審査されるN部門はもう出してしまったから、今年から併設されたフリー部門にでも出してみればいいだろうか。と過去のお題を見たけれどいまいちピンとこず、仕方ないので部屋の片づけに着手する。
結論から言うと使いかけのネタ帳ノートが十冊以上出てきた。作品になったものから「成ら」なかったもの、更には現在エタらせている作品の設定資料などが十冊のノートにバラバラのパズルのようなありさまで展開されていて、どれを処分するにもデータをまとめる必要がある。要するに(ノートを捨ててしまうのならば)作品ごとに手作業でアーカイブ化して保存する必要があるかもしれない。いつ使うかわからないので……。

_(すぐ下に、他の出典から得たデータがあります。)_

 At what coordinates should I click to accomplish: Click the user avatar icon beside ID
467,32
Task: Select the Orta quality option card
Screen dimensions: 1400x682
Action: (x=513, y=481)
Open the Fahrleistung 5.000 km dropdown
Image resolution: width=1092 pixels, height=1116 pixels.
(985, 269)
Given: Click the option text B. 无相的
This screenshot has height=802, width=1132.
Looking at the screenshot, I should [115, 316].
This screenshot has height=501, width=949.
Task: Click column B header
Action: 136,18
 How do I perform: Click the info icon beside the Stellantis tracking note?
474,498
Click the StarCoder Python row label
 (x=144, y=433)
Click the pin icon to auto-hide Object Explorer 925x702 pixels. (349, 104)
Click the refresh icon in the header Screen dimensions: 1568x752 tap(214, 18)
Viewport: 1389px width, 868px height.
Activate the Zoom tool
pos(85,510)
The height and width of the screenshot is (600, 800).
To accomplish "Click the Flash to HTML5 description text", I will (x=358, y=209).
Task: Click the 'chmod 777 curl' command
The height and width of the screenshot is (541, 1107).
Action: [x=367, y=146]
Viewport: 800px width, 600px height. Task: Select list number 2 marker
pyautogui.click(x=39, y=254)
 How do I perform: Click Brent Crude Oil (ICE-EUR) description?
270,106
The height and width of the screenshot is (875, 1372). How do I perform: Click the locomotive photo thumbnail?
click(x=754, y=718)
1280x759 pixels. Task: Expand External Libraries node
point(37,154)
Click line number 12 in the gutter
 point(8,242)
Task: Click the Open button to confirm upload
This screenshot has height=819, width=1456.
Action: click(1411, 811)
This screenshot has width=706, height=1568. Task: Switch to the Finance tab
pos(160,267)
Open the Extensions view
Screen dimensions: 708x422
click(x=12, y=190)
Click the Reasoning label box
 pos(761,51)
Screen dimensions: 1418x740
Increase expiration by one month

「そんな元気があったらとっくにやっているわ」という感じで大の字になってそれ以上をあきらめた私は、四本出てきた折りたたみ傘のうち日傘も兼用しているものだけを残して捨てることと、五つ出てきた眼鏡のうち一番新しいものを予備として残してやはり捨てることだけを決めて断捨離を断念した。
断捨離を断念する、なんだかあんまりよくない字面だ。
そのあとは出てきた日傘を活用して歩きで出かけ、優雅に昼食をとってコーヒーを飲み、予定をこなしてから帰宅した。ネットの知り合い(友人といってもいいのかな)と作業通話という雑談をし、頃合いになったら一度眠った。つかれていた。用事を二個も三個も四個もこなすことは私の生活の中ではイレギュラーなことだ。仕事して原稿して食べて寝る、というルーティンで生きているものぐさ紫陽にとっては今日という日はあまりに多忙すぎた。
そんなわけでちょっと具合が悪い。
具合が悪いことを察知した私はまず、お風呂のときの洗髪の行程を一つ増やした。ダメージケアのトリートメントをすり込む作業だ。そして能書きのとおり五分間項垂れた。その間とりとめもないくだらない、そのうえ暗くてじめじめした石の裏のナメクジみたいな思考にとらわれた。
まあ熱いシャワーで流してやったが。
ほかにも身体を丁寧に洗い、丁寧に拭き上げ、丁寧に髪の毛の水分を取って、とっときのフェイスパックを顔に当てた。そのあいだ米津玄師の「さよーならまたいつか!」を流していた。ニベアで肌を整えたあと、ふと「ボディミルクってどうなんだろうな」と考え、仲間内のディスコードに「ボディミルクのおすすめ」をたずねてみるなどする。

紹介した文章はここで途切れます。